Shortly after I ported all of the family mobiles to another provider, changed to another ISP and got a VOIP phone and was finished with Telstra.
If anyone needs any more indication of Telstra's customer service look for the reports of what they have done with people in remote indigenous communities with mobiles where they do not have other provider choices - I recall the recent fine was very substantial!

David
May 20, 2021

Excellent idea. I’ve had an appalling experience trying to help my aged father not get the nbn on and his landline cut off. Even though Telstra say it’s all sorted, people keep turning up to connect him to the nbn he doesn’t want. If you could talk to a customer service person it might get sorted , but otherwise no hope. And they’re marketing spin you can’t talk to them because then they couldn’t deal with everyone else. Seems like they can’t deal with anyone. Noels suggestions to seek shares and move your services seem the only solution

Gadget
May 20, 2021

Not a LNP voter but the age reduction will benefit my wife who is under 60. The new downsizer policy will enable her to contribute $0.3m to her super next year, then in the following year she'll most likely contribute another $0.3m (inherited) under the 3 year bring-forward rule. Couldn't get $0.6m into her super and commence an income stream before 2026 otherwise.

Chris
May 20, 2021

David....Noel seems to be saying you can just put in up to $330,000 as a non concessional contribution and forget about the downsizing contribution. What I’m not sure about is if you could do both...put $300,000 in as a downsizing contribution and also put in $330,000 as a non concessional contribution under the bring forward rules...maybe some one knows the answer?

Simon
May 20, 2021

Yes, you can. The downsizer contribution does not count towards the non-concessional contributions cap.

David L Owen
May 20, 2021

Re the downsizing opportunity, I am fairly sure that it is not available to "everyone". It is my understanding that one still has to have owned and lived in the property being sold for at least ten years. I have extracted the following from the ATO's listing of eligibility criteria:

"Your home was owned by you or your spouse for 10 years or more prior to the sale – the ownership period is generally calculated from the date of settlement of purchase to the date of settlement of sale."

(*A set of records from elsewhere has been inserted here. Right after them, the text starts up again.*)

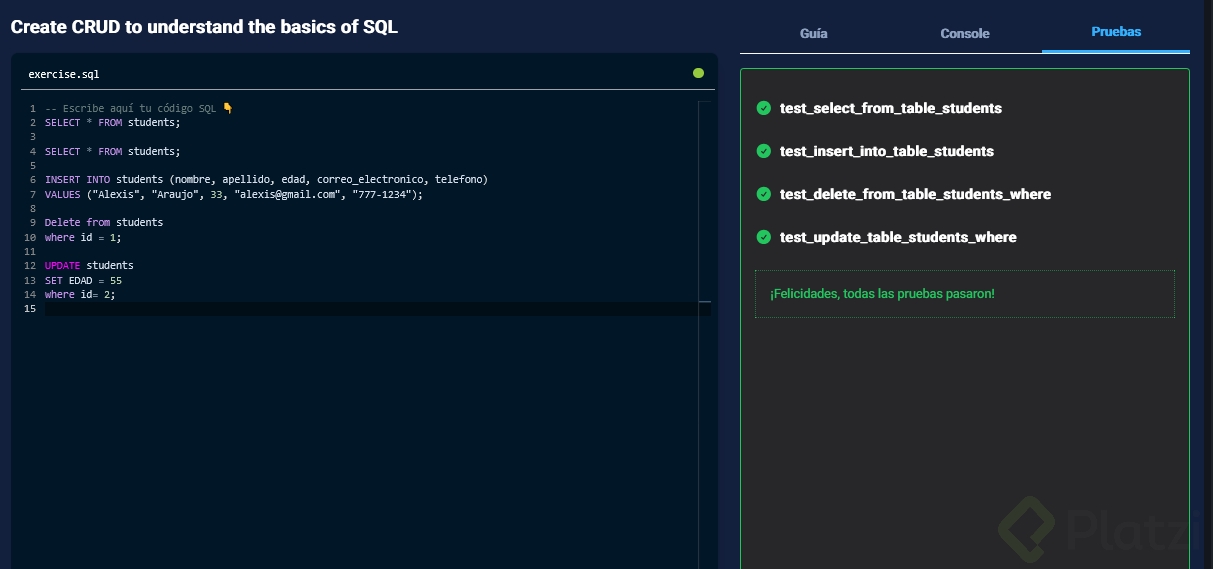
Task: Open the Guía tab
Action: tap(814, 33)
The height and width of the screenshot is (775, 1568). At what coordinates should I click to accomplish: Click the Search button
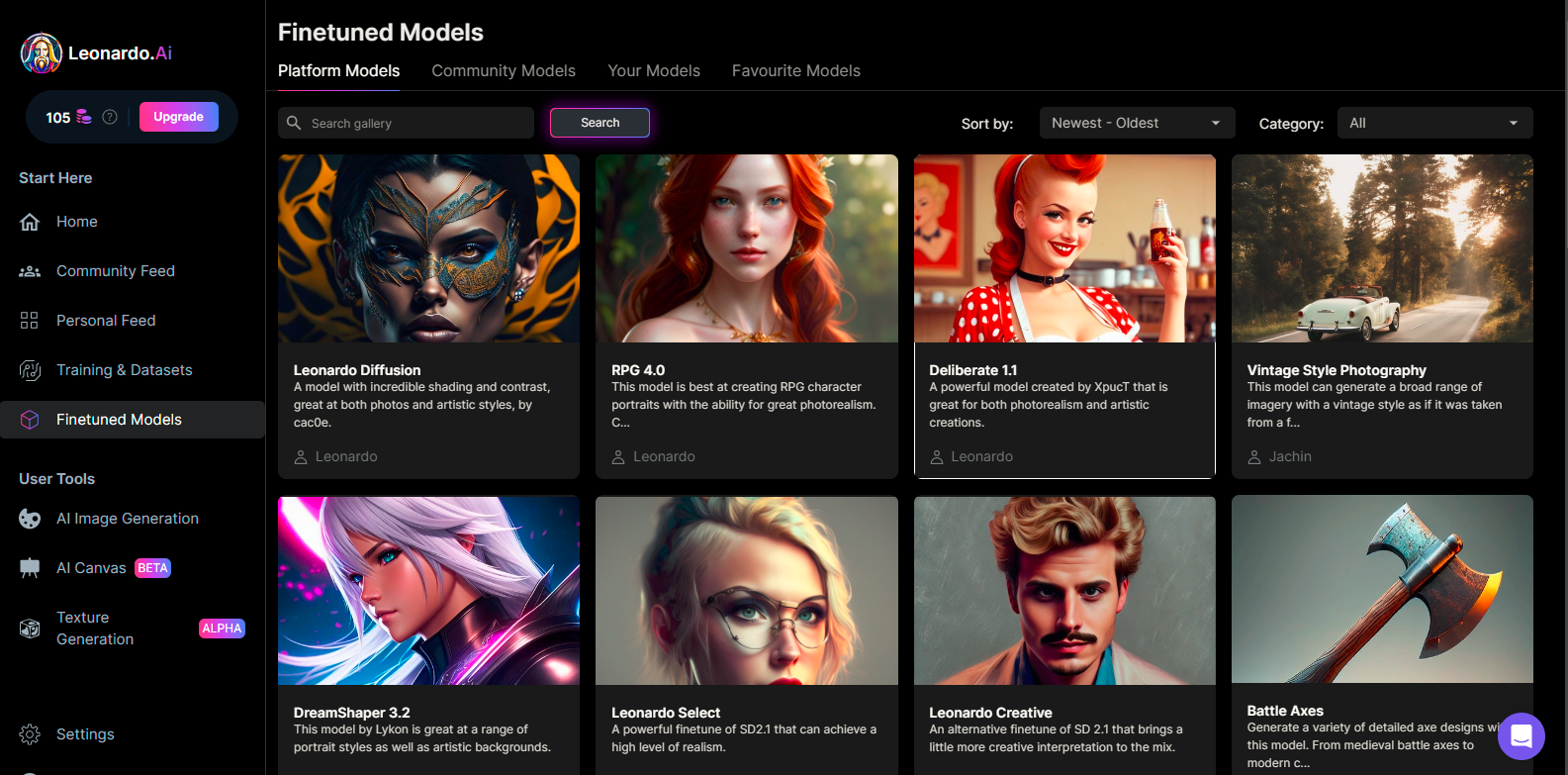(x=600, y=123)
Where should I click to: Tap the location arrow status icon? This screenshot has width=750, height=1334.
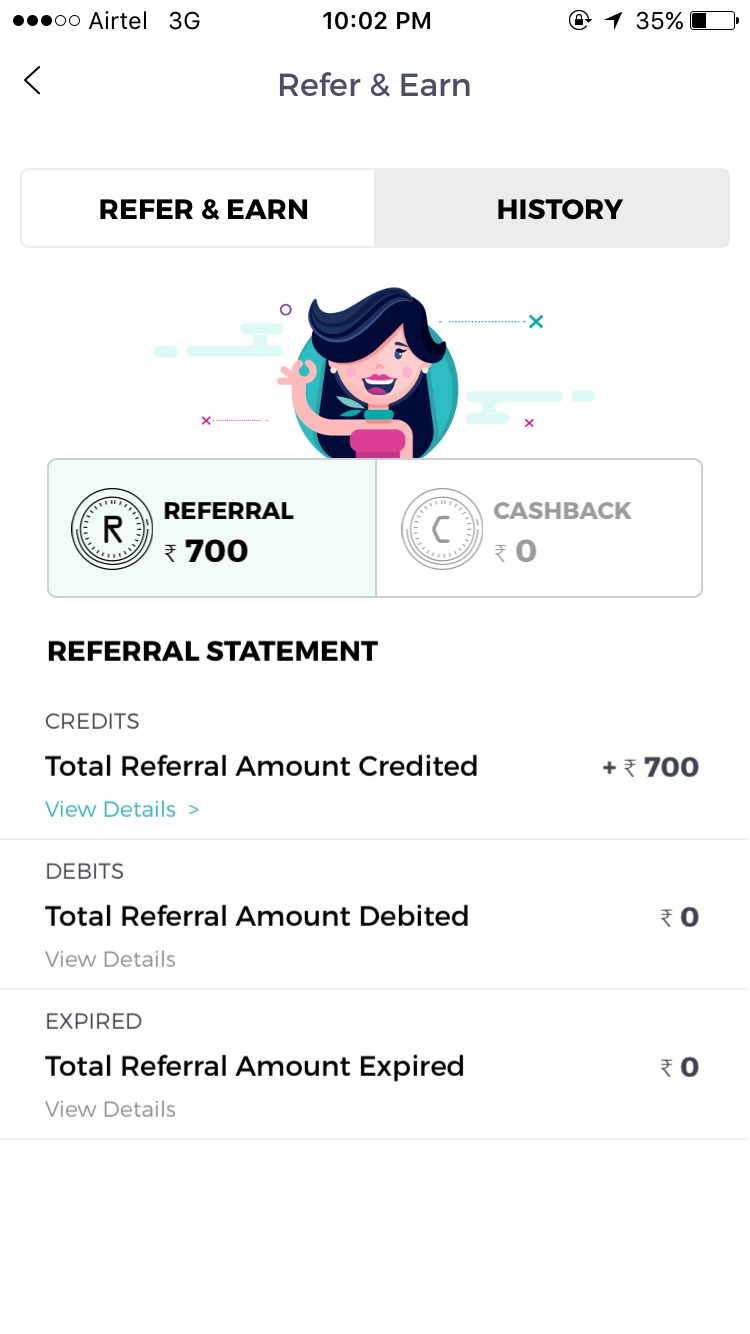coord(613,20)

We are caught in this trap. As part of our preparing for retirement we purchase in July 2013. Now, we would like to release some of the significant capital tied up with our current home. To qualify for the downsizing contribution, I understand we cannot sell until July 2023.

John
May 23, 2021

Another issue with the downsizing contribution. The home is presumably "your principal place of residence" and therefore exempt from the Pensions assets and income tests. Once you contribute it to super won't it be counted as an asset (and income counted) in determining your pension?